Di depan telah diceritakan sedikit tentang dua orang laki-laki dan wanita yang menculik Kao Cin Liong, yaitu putera dari Kao Kok Cu si Naga Sakti Gurun Pasir dan Ceng Ceng. Laki-laki berkulit putih bule yang bernama Liong Tek Hwi itu adalah putera dari mendiang Pangeran Liong Bin Ong dari seorang selirnya yang berasal dari daerah Rusia selatan, seorang gadis cantik yang dipersembahkan kepada Pangeran. Liong Bin Ong yang pada waktu itu masih berkuasa sebagai saudara dari kaisar.

Di dalam cerita Kisah Sepasang Rajawali telah diceritakan betapa Pangeran Liong Bin Ong dan pangeran Liong Khi Ong, dua orang pangeran tua yang menjadi saudara dari Kaisar Kang Hsi itu mengadakan pemberontakan, dibantu oleh panglima-panglima pemberontak, di antaranya yang paling terkenal adalah Panglima Kim Bouw Sin yang tadinya menjadi pembantu dan tangan kanan Jenderal Kao Liang.

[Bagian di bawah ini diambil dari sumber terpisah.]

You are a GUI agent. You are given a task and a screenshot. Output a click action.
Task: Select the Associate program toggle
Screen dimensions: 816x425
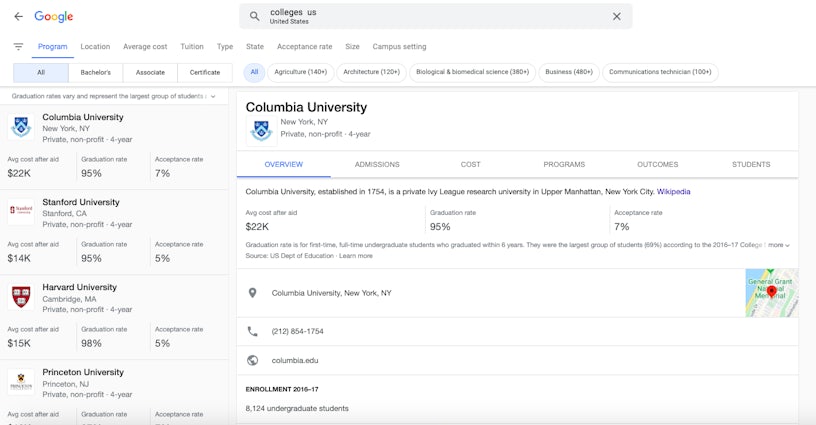[150, 72]
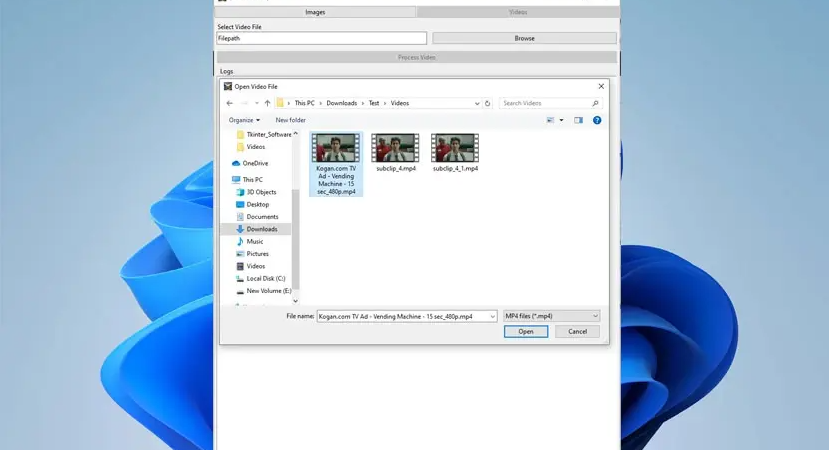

Akan tetapi pemberontakan itu dapat dipadamkan dan Pangeran Liong Bin Ong tewas di dalam istananya sendiri oleh mendiang Han Wi Kong, suami dari Puteri Milana yang merasa penasaran karena pangeran pemberontak itu terlepas dari hukuman karena kaisar terlalu lunak kepadanya. Sedangkan Pangeran Liong Khi Ong tewas dalam perang oleh Ang Tek Hoat.

Demikian, Pangeran Liong Bin Ong meninggalkan seorang putera dari selir berkulit putih itu dan putera ini bukan lain adalah Liong Tek Hwi yang selamat dari kematian kareha pada waktu itu dia telah berada bersama gurunya. Guru pemuda berdarah campuran ini adalah seorang nenek yang amat sakti, yang terkenal dengan julukan Kim-mouw Nio-nio, seorang nenek yang juga merupakan peranakan barat, rambutnya pirang dan matanya biru.

Kim-mouw Nio-nio ini merupakan datuk di sebelah barat di luar Tembok Besar. Dia memiliki kesaktian yang amat hebat, akan tetapi telah belasan tahun dia tidak mau keluar dari tempat pertapaannya di luar Tembok Besar dan hanya menyembunyikan diri karena dia sudah merasa muak dengan segala urusan dunia yang akibatnya lebih banyak mendatangkan kesengsaraan daripada kebahagiaan.

Liong Tek Hwi menjadi murid nenek ini dan dikasihi karena ada persamaan darah antara nenek Kim-mouw Nio-nio dan Liong Tek Hwi. Dan selain Liong Tek Hwi, juga nenek ini mempunyai seorang murid wanita, yaitu Kim Cui Yan. Juga murid wanita ini bukanlah sembarangan orang. Dia adalah anak dari Panglima Kim Bouw Sin, panglima yang memberontak karena bujukan dua orang Pangeran Liong itu, yang akhirnya tewas karena pemberontakannya.

Seluruh keluarga Panglima Kim Bouw Sin binasa, kecuali Kim Cui Yan yang pada waktu itu tidak berada di rumah. Setelah Kim Cui Yan ikut bersama Kim-mouw Nio-nio sebagai muridnya, maka anak ini, seperti juga Liong Tek Hwi, menerima gemblengan dari nenek itu dan memiliki kepandaian yang hebat pula. Bahkan nenek itu telah menurunkan ilmu pukulan yang diciptakannya di tempat pertapaannya, yaitu Ilmu Pukulan Swat-lian Sin-ciang yang mengandung tenaga dingin yang dapat membikin beku keringat lawan!